I’ve heard of this principle before but really liked how simple they present this. Especially where they point out all the weights of your model will can by adding or removing another feature.

If this font-size module starts consuming CTR as an input signal, and font-size has an effect on user propensity to click, then the inclusion of CTR in font-size adds a new hidden feedback loop. It’s easy to imagine a case where such a system would gradually and endlessly increase the size of all headlines.

This proved to be an interesting scenario where a hidden feedback loop would have real life consequences. I imagine someone could receive reports that their website is entirely in size $72$ font an not have the faintest idea why.

One common mitigation strategy for unstable data dependencies is to create a versioned copy of a given signal. For example, rather than allowing a semantic mapping of words to topic clusters to change over time, it might be reasonable to create a frozen version of this mapping and use it until such a time as an updated version has been fully vetted. Versioning carries its own costs, however, such as potential staleness. And the requirement to maintain multiple versions of the same signal over time is a contributor to technical debt in its own right.

This poses an interesting question that I don’t there’s a blatant right or wrong answer here.
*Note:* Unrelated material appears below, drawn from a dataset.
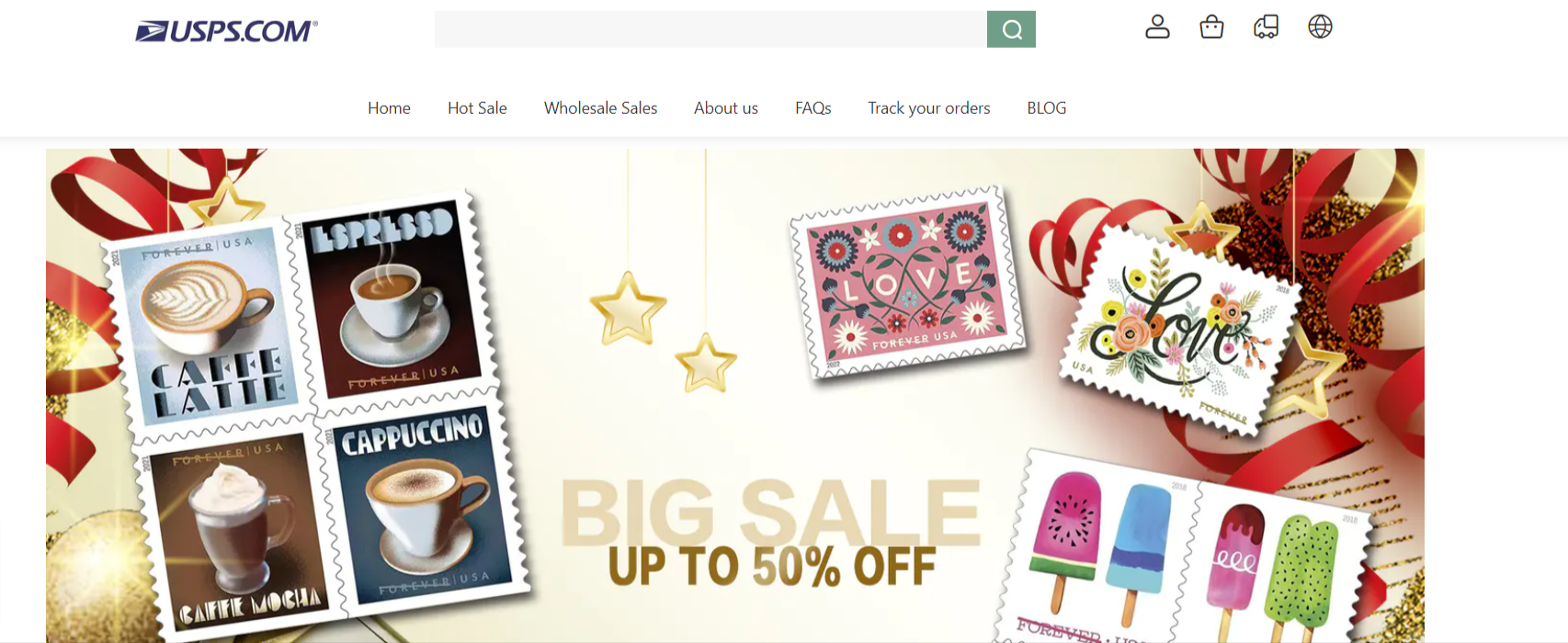Viewport: 1568px width, 643px height.
Task: Visit the About us page
Action: (726, 108)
Depending on the size of your signals, the storage of copies may be significant. With storage costs being low today that may not be an issue but worth noting. I think the real payout for using a versioned copy of a signal would be for development and analysis, as you could learn about the versioned data and see if what you’ve learned still applies to later versions.

It may be surprising to the academic community to know that only a tiny fraction of the code in many machine learning systems is actually doing “machine learning”. When we recognize that a mature system might end up being (at most) 5% machine learning code and (at least) 95% glue code, re-implementation rather than reuse of a clumsy API looks like a much better strategy.

This is my favorite quote from the paper as it demystifies the notion that its common for someone to spend most of their day during pure machine learning. There’s data capturing, analysis, cleaning, infrastructure, writing some sort of code to expose your model such as as a REST API, testing, monitoring, etc….

Also, in a mature system which is being actively developed, the number of lines of configuration can far exceed the number of lines of the code that actually does machine learning. Each line has a potential for mistakes, and configurations are by their nature ephemeral and less well tested.

This quote is very close to my heart due to experiences I had at a prior employer. I’ve seen configuration files in the thousands of lines where no single person understands the entire file. The paper goes into a real example of how configuration item A could disable the next five items, while configuration B could modify how C is interpreted. These sorts of side effects really have to have documentation and not rely on the creator to recall or even be around.

Overall I really enjoyed the paper and look forward to more papers that analyze using machine learning models in production and problems one may encounter.